◆ PROBLEM TO SOLVE
Please write out the final portion of the records below exactly: the line containing "Image resolution: width=750 pixels, height=496", every line after it, and nothing else.
....
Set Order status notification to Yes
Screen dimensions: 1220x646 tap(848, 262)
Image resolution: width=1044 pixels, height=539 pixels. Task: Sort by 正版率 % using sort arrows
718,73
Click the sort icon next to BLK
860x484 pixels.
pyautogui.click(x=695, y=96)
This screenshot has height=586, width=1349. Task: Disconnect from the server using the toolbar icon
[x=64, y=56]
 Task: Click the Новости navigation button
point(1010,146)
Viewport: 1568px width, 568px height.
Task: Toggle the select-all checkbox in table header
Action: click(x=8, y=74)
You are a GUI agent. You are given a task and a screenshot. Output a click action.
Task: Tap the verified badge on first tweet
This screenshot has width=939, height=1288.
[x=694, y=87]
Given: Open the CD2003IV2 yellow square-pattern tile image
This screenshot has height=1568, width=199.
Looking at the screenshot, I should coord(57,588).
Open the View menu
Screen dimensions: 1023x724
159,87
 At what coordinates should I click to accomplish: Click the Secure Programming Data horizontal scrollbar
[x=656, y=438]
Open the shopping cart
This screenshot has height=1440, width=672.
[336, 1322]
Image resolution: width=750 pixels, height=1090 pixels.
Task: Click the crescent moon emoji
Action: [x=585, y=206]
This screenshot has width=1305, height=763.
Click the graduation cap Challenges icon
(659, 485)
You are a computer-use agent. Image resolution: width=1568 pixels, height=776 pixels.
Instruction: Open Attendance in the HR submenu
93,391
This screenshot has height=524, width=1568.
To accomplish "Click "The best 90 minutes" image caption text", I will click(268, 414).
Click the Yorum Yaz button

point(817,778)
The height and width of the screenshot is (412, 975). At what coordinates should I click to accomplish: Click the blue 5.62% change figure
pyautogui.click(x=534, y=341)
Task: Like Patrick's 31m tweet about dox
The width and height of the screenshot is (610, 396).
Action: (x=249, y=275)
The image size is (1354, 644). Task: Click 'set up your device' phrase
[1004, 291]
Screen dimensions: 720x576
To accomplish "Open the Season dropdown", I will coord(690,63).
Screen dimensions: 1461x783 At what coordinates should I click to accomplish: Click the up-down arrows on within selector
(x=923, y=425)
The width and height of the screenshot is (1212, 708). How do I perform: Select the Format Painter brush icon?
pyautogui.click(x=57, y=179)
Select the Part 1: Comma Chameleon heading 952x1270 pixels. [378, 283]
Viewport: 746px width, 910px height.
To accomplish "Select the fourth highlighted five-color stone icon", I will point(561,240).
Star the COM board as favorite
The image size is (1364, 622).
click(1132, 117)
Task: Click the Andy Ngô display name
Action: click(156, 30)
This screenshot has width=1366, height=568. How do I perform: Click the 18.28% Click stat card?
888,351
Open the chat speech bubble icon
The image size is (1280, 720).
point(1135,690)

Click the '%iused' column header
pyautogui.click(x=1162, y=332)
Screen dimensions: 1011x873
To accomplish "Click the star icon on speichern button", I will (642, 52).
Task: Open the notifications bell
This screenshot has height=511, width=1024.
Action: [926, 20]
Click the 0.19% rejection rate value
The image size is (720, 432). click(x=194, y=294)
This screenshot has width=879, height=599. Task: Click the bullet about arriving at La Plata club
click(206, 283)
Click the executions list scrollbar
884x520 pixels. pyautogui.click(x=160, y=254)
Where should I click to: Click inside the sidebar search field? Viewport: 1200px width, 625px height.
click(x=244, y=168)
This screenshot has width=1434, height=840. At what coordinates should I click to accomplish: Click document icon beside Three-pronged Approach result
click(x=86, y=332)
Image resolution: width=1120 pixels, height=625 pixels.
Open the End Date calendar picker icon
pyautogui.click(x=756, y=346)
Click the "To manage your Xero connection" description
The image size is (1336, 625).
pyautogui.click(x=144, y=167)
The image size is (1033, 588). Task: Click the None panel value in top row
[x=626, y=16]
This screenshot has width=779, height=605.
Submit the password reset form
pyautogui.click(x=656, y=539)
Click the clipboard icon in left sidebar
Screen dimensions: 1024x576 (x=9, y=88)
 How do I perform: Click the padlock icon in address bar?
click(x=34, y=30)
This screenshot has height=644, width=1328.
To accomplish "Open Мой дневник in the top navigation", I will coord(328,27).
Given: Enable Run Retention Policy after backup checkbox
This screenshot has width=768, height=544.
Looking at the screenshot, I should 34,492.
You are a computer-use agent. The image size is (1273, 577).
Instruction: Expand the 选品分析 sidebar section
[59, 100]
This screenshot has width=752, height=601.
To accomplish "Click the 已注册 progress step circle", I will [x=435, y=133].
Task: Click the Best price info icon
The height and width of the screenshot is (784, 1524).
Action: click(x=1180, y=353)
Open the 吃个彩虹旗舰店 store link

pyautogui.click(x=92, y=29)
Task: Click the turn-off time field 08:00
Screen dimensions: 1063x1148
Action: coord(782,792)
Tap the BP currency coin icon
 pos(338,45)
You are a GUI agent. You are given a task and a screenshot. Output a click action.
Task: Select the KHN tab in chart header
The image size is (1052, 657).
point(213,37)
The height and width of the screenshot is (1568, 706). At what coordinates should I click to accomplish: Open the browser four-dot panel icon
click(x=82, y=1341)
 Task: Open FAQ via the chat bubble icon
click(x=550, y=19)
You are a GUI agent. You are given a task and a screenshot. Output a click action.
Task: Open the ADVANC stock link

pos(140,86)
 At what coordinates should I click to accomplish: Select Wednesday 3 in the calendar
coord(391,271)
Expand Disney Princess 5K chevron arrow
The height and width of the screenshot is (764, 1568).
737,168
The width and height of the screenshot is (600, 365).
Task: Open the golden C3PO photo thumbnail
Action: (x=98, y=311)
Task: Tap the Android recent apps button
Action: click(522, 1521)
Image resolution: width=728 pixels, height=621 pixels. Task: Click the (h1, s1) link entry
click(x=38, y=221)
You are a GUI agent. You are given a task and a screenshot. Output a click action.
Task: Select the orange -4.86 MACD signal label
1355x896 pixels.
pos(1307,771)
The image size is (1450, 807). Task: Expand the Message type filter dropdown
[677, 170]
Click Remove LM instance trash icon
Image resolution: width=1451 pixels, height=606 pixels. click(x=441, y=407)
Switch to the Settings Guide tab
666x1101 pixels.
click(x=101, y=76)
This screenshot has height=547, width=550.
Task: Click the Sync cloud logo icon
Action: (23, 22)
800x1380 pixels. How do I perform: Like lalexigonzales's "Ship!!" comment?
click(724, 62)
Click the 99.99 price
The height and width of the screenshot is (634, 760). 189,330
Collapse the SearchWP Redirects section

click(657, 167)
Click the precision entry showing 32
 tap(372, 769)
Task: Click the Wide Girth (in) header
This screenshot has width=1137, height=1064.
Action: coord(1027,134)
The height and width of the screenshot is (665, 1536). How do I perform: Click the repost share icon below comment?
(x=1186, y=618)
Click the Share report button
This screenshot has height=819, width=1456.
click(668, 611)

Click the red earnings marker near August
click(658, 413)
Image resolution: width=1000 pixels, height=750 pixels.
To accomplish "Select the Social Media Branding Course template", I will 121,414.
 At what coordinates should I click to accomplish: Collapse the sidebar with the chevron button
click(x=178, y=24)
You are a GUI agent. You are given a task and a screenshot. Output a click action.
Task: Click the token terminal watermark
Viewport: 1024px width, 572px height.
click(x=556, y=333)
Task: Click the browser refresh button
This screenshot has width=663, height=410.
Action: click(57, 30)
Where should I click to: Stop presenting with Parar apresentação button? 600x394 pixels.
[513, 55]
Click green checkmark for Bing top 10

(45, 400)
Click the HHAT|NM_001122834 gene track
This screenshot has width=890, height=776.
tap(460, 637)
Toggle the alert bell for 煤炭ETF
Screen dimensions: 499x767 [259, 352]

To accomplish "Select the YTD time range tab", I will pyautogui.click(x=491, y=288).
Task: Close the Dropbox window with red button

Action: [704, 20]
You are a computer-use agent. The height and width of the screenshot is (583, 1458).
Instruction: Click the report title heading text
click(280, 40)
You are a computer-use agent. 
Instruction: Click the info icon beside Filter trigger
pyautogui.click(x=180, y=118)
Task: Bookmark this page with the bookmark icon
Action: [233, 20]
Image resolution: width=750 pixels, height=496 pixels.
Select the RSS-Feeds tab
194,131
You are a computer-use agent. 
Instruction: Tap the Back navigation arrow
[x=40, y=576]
....
◆ YOUR SOLUTION
Image resolution: width=750 pixels, height=496 pixels.
Select the RSS-Feeds tab
194,131
You are a computer-use agent. 
Instruction: Tap the Back navigation arrow
[x=40, y=576]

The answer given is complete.